Remember when everybody was complaining about how every other show on TV was a western? Probably not -- I'm talking forty plus years ago. I keep forgetting the world grows younger while I grow snarkier. Anywho, today it seems that every other streaming venue is a black magic/zombie show. Americans used to dote on shotting indians and rustling cattle; nowadays we pine for love philters and H.P. Lovecraft bugaboos. O tempora or mores.
Since beginning my career as a savvy reviewer of Netflix drek, I have formulated several rules in order to safeguard my sanity. One of them is that if a Netflix Original has more than one F-bomb in the first five minutes, I move along to bigger and better things.
I counted six F-bombs in the first five minutes of The Order.

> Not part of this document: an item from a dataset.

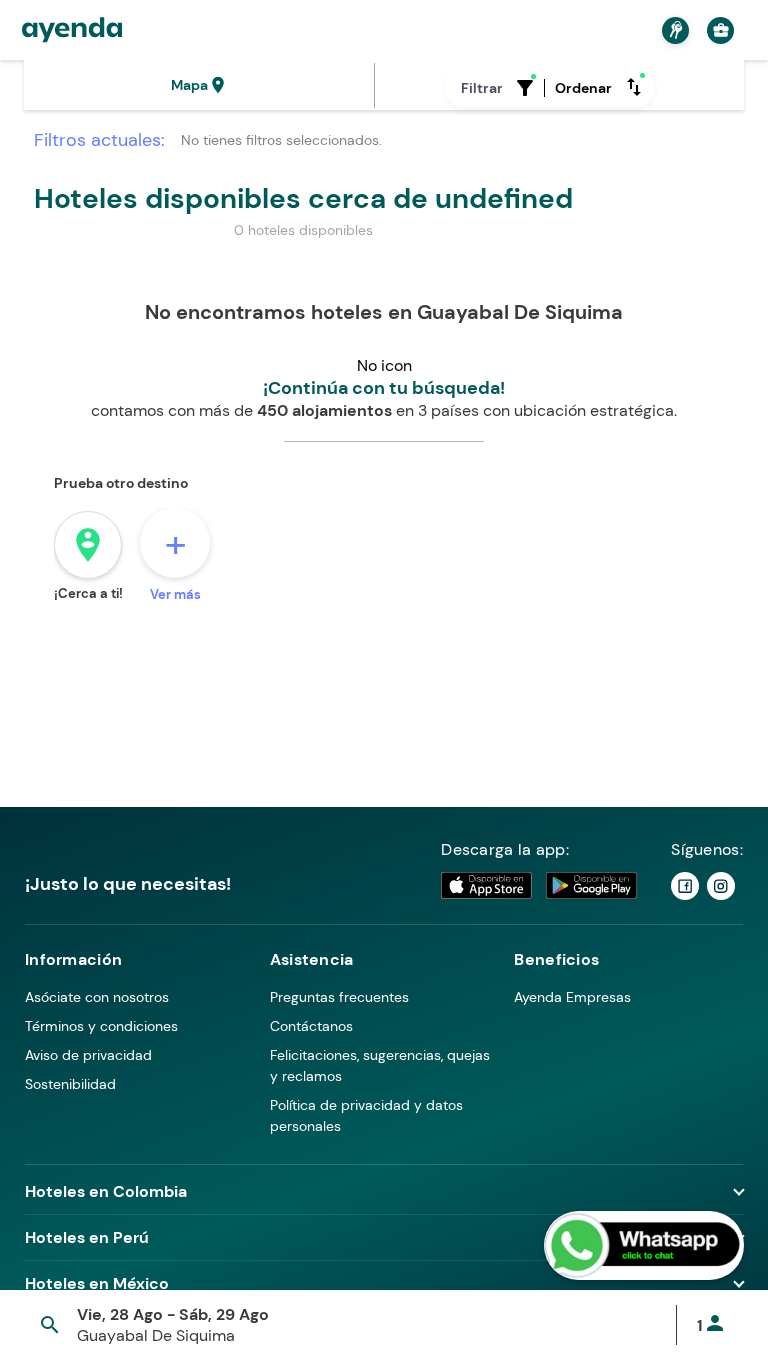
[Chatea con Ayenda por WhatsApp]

So, I have no idea if this series about magic and werewolves and talking magpies (or is that Heckle & Jeckle I'm thinking of?) is any good. I am too old and set in my ways to start listening to F-bombs while I sip my Metamucil.
A TALE OF TWO KITCHENS
This foodie show ends with the stark announcement: "Dedicated to the Latino men & women who grow and cook the food that feeds America."
I watched all of it, licking my chops at several of the dishes that were briefly displayed. But this is really not a cooking show. It's some kind of feel-good about diversity thingy that just happens to take place in two restaurants -- one in Mexico City and the other in San Francisco. There's a lot of good vibes going on in Mexico City, I remember from my several visits there over the years. And San Francisco -- well, that place seceded from the Union a long time ago. You can't get a straight answer from anybody who lives there too long. But the seafood is good. Especially the red snapper.
So if you have a half hour to kill, go ahead and watch this. You won't feel guilty afterwards.
REVISIONS
Anime. Japanese High School kids. They wear uniforms. Those big Margaret Keane eyes. Japanese artists sure are good at backgrounds.
"What exactly is happening?" says one of the characters halfway through the first episode. My question exactly.
But I didn't fall asleep in my recliner during the first episode, so for the sake of untold numbers of Netflix customers everywhere I am steeling myself to watch the second episode.
I just need someone to tell me who the heck "The Oral Cigarettes" are during the credits.
After watching the second episode I've come to the conclusion that I need a bowl of ramen noodles with a wiener sliced up in it and a bit of sauerkraut.
As for Revisions, you could do worse.
THE SOCIETY
Whoever does the programming at Netflix (and I am imagining a cabal of pinheads, with a sprinkling of those nebulous people who are described as 'coming out of the woodwork' during fateful moments) seems bound and determined to make everyone a teenager, or to make them act like a teenager. This is pure Ageism, with a capital A which rhymes with Pay -- and why should I pay 12 bucks a month for this youth-obsessed tripe? Luckily, my daughter lets me use her account for free.
This specimen panders to us with a sex scene during the first five minutes, so I say "Adios muchachos" and ride my prudish steed into the sunset to find something a little less lubricious.